22-11-2025 12:00:00 AM
■ AP first state to privatise government-established institutions
■ Naidu defends the move, assuring tight oversight on fees
■ Opposition parties, student unions and civil groups launch state-wide protests
■ AP High Court declines to stay the policy, stating it cannot interfere in government decisions unless arbitrary
metro india news I hyderabad
In a sweeping policy shift that has triggered intense political and public debate, the Andhra Pradesh government has moved to transfer 10 newly established government medical colleges to private entities under a Public-Private Partnership (PPP) model. The Chandrababu Naidu-led administration argues that the model is essential to overcome fiscal limitations and fast-track the operationalisation of these institutions. But critics warn that the move could undermine the state’s commitment to affordable medical education and public healthcare.
Between 2020 and 2022, the previous YSR Congress Party government announced an ambitious plan to set up 17 government medical colleges at a cost of ₹8,480 crore, aiming to add 2,550 MBBS seats. However, only seven colleges were completed, and five admitted students before the government changed in 2024. While the earlier administration claimed to have spent nearly ₹3,000 crore and designed the new colleges to function as district-level healthcare hubs, independent assessments of their readiness remain unclear.
After assuming power, the new TDP-led government halted works at Adoni and Penukonda in September 2024 and began re-evaluating the financial feasibility of running all 17 institutions fully under government control. A year later, in September 2025, the Cabinet formally approved the PPP route for medical colleges in Pulivendula, Adoni, Markapuram, Amalapuram, Bapatla, Palakollu, Parvathipuram, Narsipatnam, Madanapalle and Penukonda, making Andhra Pradesh the first state in India to privatise government-built medical colleges.
Chief Minister Chandrababu Naidu has repeatedly defended the move, citing a heavy debt burden and the high recurring costs of staffing, hospital management and teaching infrastructure. He argues that PPP will ensure quicker completion without compromising oversight.
“We are not abandoning public healthcare,” Naidu said in September 2025. “The PPP model ensures faster operationalisation while maintaining government supervision and quality standards.”
He has also assured that fee structures and hospital operations will remain closely monitored to prevent profiteering. During a recent review meeting, Naidu reiterated that medical colleges developed under PPP will still function under government jurisdiction and follow NITI Aayog norms. Each campus will utilise 50 acres, half for hospitals and colleges, and the rest for paramedical, dental, nursing, Ayurveda and wellness facilities.

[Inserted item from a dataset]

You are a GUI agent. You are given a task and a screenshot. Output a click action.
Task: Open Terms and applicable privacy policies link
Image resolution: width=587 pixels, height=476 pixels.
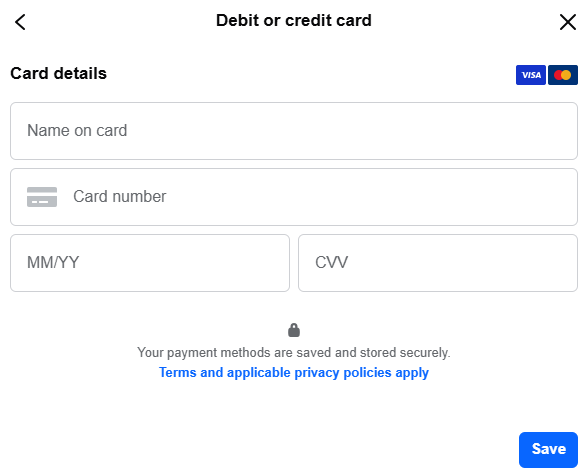(294, 373)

The decision sparked swift backlash. Civil society groups, student unions and the YSRCP launched statewide protests, calling the PPP model a “sellout of public healthcare.” They argue that no other state has privatised government medical colleges and cite earlier PPP failures in Goa and Uttarakhand.
The Andhra Pradesh High Court declined to intervene in a PIL challenging GO 590, which facilitates PPP-based medical colleges. A division bench led by Chief Justice Dhiraj Singh Thakur said courts cannot interfere in policy decisions unless they are arbitrary, especially when the bidding process is at an advanced stage.
As the government pushes ahead with PPP-based development and prepares to implement the Universal Health Insurance Scheme by April 1, 2026, major questions linger: Will fee caps be strictly enforced? Can private partners safeguard public interest while maintaining quality? And will district-level healthcare strengthen or weaken under the new model?